C'est un Bill Clinton au bord des larmes qui est intervenu vendredi soir pour prononcer un discours que la communauté noire attendait depuis 25 ans. Face à cinq petits hommes tous nonagénaires, engoncés dans des costumes un peu larges, et invités pour l'occasion à la Maison Blanche, le Président s'est excusé pour l'un des épisodes les plus douloureux de l'histoire contemporaine américaine: l'utilisation comme cobayes pendant quarante ans, de 1932 à 1972, de 400 hommes noirs atteints de syphilis, et à qui on a refusé tout traitement. «Je suis désolé que votre gouvernement ait organisé une étude aussi clairement raciste, a souligné Bill Clinton, et je suis désolé que ces excuses aient été aussi longues à venir.» L'étude de Tuskegee avait provoqué un véritable traumatisme dans la communauté noire américaine, lorsque les faits avaient été révélés au début des années 70. C'est dans cette petite ville d'Alabama, l'un des Etats historiquement les plus ségrégationnistes du pays, que les autorités médicales américaines avaient décidé de «sélectionner» au fil des années 399 noirs, tous pauvres et illettrés, et qui souffraient de syphilis. A ces hommes, on promettait un «soin gratuit du gouvernement». En réalité, ils étaient pesés à intervalles réguliers, mais les médecins leur refusaient tout accès à la péniciline, dans le seul but de comprendre l'évolution de la maladie. En quarante ans, 28 «cobayes» sont morts de la syphilis, 100 autres sont décédés de complications, et 40 femmes et 19 enfants ont contracté l'infection.

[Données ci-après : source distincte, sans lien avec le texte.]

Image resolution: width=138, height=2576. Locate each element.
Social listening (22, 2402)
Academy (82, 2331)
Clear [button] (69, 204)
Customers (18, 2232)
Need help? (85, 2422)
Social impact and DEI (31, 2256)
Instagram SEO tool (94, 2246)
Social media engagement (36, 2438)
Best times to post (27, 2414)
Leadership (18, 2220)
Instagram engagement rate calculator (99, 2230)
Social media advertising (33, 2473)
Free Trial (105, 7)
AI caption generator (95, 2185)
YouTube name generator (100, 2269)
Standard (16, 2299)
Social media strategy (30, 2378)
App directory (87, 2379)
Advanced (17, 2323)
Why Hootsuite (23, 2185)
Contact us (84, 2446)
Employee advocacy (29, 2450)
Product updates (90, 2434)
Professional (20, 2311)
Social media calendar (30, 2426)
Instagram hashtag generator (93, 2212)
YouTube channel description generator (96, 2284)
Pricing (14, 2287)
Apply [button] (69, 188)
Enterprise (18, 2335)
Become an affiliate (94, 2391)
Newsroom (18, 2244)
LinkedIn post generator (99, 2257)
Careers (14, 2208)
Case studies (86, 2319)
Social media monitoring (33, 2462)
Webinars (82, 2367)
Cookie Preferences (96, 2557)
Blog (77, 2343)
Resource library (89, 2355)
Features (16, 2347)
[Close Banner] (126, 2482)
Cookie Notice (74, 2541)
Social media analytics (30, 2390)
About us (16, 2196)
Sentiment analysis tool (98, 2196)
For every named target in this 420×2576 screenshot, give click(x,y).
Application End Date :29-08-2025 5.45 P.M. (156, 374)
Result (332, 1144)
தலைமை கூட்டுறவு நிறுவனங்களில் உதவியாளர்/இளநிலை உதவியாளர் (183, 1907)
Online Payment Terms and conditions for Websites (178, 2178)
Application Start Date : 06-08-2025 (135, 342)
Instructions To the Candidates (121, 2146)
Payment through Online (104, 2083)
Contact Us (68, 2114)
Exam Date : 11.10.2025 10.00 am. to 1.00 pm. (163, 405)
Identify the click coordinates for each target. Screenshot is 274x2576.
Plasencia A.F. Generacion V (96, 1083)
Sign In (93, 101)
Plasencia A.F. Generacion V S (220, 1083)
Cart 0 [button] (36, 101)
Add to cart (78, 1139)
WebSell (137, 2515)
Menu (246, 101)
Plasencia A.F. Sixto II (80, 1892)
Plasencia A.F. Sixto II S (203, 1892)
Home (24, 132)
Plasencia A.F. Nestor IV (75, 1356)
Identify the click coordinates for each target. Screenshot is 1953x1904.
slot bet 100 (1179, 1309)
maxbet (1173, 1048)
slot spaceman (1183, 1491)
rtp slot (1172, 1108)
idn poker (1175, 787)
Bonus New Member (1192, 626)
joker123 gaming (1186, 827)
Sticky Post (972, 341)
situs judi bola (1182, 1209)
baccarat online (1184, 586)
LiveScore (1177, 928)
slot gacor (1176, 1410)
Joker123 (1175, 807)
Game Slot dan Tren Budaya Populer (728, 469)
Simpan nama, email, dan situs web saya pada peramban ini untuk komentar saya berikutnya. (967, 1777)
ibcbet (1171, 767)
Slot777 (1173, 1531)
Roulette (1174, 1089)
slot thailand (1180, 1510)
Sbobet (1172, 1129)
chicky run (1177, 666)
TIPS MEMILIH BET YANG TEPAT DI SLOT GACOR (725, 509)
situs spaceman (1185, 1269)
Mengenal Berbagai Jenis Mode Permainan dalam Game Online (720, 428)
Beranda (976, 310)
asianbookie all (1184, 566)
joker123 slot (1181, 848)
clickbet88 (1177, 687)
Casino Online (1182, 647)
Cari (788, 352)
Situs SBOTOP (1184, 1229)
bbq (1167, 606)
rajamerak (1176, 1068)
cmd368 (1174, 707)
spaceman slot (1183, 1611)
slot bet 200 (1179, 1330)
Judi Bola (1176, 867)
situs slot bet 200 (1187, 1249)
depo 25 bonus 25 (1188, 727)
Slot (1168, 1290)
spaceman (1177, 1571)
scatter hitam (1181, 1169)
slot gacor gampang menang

Outre les cinq survivants de l'expérience présents à Washington, trois autres qui n'avaient pas pu se déplacer, ont regardé l'allocution présidentielle depuis Tuskegee, dans une salle où avait été installé un écran géant. Devant Bill Clinton, Herman Shaw, 94 ans, a mis plusieurs minutes à trouver ses mots. «Les blessures qui nous ont été infligées ne pourront jamais se refermer, a-t-il dit, mais selon moi, il n'est jamais trop tard pour travailler à la restauration de la foi et de la confiance.» Durant la cérémonie, Bill Clinton a annoncé la création d'un centre de bioéthique à l'université de Tuskegee, qui sera aussi un mémorial au souvenir des victimes de Tuskegee. En 1972, le gouvernement avait payé 10 millions de dollars de compensation aux familles. Les excuses publiques du Président devraient en outre marquer le début d'une tentative de la Maison Blanche de s'attacher à promouvoir «l'unité de l'Amérique», un thème omniprésent dans la campagne de Clinton pour les élections de novembre 1996.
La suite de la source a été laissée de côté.